GOAL >>
Quote every entry below verbatim, reproducing each line unchanged.

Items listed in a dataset
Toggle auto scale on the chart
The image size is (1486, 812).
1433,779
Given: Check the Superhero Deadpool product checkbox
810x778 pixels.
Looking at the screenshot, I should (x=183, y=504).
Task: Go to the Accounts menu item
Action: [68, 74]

ANSWER TO THE EXERCISE >>
Toggle auto scale on the chart
The image size is (1486, 812).
1433,779
Given: Check the Superhero Deadpool product checkbox
810x778 pixels.
Looking at the screenshot, I should (x=183, y=504).
Task: Go to the Accounts menu item
Action: [68, 74]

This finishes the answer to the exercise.